Find attached the document containing the guidelines for Comprehensive Sexuality Education in Ghana.
Beginning next year, pupils in all public schools, including 4-year-olds will be given Comprehensive Sexuality Education.
Officials say the subject content would, however, be age-appropriate, so the toddlers would be empowered with values that would protect them from sexual harassment.
The programme has however come under intense criticism.
Law lecturer and fierce critic of the Lesbian, Gay, Bisexual, and Transgender (LGBT) movement, Moses Foh-Amoaning, has slammed the introduction of the Comprehensive Sexuality Education (CSE) in Ghanaian public schools.
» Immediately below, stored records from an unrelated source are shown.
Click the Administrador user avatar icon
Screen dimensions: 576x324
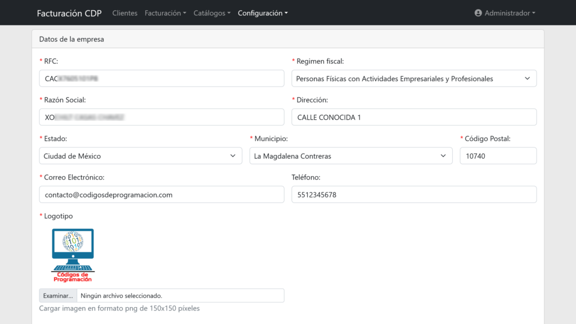(478, 13)
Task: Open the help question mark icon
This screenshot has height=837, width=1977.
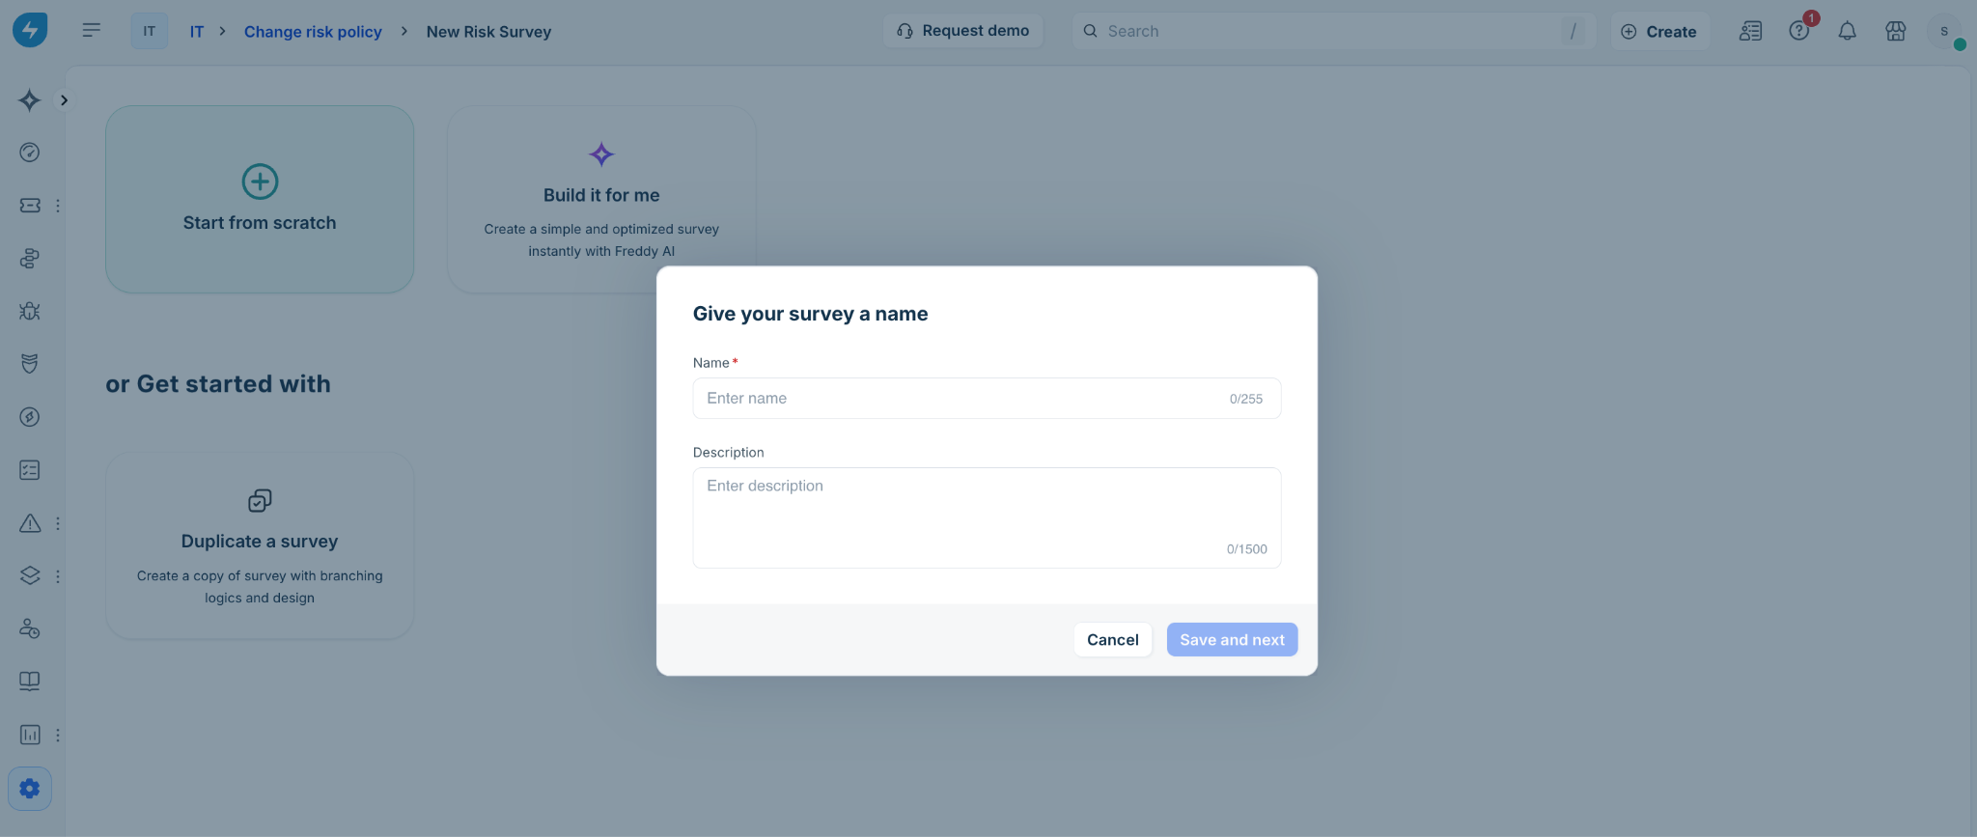Action: pyautogui.click(x=1798, y=31)
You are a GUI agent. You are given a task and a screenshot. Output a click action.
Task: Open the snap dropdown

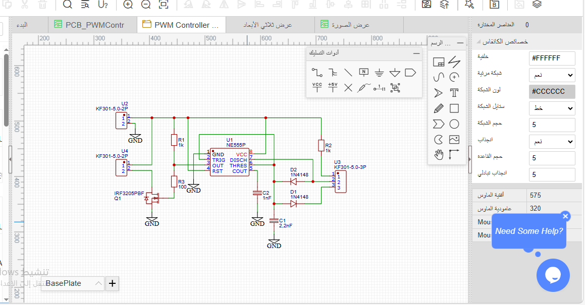(x=552, y=141)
Mr Foh-Amoaning, who is also the Executive Secretary and the Spokesperson for the National Coalition for Proper Human Sexual Rights and Family Values, said some texts and modules in the curriculum that will guide the CSE programme in Ghana resonate with LGBT activism.
“I feel a bit of pity for…the Director-General of the Ghana Education Service [Prof Kwasi Opoku-Amankwa] even the Ministry [of Education] and a lot of other Ghanaians who have been made a part of this clear LGBT agenda,” Mr Foh-Amoaning said on Joy FM.
He believes there is an active strategy by the LGBT movement to get acceptance – especially in Africa, where resistance has been most strong.
“[The strategy] is always not open for you to see, it is very subliminal and they come in all sorts of ways…they have noticed that in Africa, our culture and our religion, we are very strong…so they are going through education. Education is strong because if you win the mind then you can win the heart,” he said.
The Ministry of Education and its partners deny these assertions.
Introduction to the Comprehensive Sexuality Education Guidelines leaves readers in no doubt about the purposes of the programme.
Among other things, students are expected to “acquire accurate information on sexual rights and reproductive health.”
That is not all.
It will also help students “nurture positive attitudes and values including open-mindedness, respect for self and others, positive self-worth /esteem, comfort, none judgemental attitudes, sense of responsibility concerning their sexual and reproductive health.”